(A block of data)

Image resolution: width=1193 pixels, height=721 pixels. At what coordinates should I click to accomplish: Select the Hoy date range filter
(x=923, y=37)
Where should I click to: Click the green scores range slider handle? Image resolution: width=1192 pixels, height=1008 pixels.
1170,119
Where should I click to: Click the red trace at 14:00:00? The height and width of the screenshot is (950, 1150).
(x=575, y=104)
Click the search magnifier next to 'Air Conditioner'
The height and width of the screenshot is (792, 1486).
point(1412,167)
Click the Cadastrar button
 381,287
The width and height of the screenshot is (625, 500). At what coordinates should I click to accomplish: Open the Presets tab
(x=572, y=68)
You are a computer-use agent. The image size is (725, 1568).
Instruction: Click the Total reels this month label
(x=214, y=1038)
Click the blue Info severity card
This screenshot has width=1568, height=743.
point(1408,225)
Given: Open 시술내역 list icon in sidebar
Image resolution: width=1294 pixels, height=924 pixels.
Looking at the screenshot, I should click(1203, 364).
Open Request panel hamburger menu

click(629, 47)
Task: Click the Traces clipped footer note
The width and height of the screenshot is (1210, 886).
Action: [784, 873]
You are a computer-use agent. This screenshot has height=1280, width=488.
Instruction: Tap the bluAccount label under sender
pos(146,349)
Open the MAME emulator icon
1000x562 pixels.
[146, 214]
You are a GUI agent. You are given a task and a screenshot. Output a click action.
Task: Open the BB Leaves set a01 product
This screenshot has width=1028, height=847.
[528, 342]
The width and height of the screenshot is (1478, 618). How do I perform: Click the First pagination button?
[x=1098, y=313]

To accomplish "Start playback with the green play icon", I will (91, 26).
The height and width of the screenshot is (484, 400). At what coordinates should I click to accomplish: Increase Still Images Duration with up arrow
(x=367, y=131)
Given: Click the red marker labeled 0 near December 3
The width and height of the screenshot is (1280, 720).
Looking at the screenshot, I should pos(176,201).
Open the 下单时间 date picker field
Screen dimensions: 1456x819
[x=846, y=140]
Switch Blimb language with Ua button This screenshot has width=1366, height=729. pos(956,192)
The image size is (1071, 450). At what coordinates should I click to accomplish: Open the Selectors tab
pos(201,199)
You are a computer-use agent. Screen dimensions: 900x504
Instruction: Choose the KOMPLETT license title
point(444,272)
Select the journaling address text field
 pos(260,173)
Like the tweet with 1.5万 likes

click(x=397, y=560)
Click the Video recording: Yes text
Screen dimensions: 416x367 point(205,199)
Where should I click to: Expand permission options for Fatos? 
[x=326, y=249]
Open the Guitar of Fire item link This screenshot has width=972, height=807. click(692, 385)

▶ **Aim of the task**
Rewrite the rows starting at the line with "Task: Click the Traces clipped footer note" and ending at the line with "will (91, 26).", putting "Next pagination button" in place of "First pagination button" and leaving everything else as it is.

▶ **Exercise output**
Task: Click the Traces clipped footer note
The width and height of the screenshot is (1210, 886).
Action: [784, 873]
You are a computer-use agent. This screenshot has height=1280, width=488.
Instruction: Tap the bluAccount label under sender
pos(146,349)
Open the MAME emulator icon
1000x562 pixels.
[146, 214]
You are a GUI agent. You are given a task and a screenshot. Output a click action.
Task: Open the BB Leaves set a01 product
This screenshot has width=1028, height=847.
[528, 342]
The width and height of the screenshot is (1478, 618). How do I perform: Click the Next pagination button?
[x=1098, y=313]

To accomplish "Start playback with the green play icon", I will (91, 26).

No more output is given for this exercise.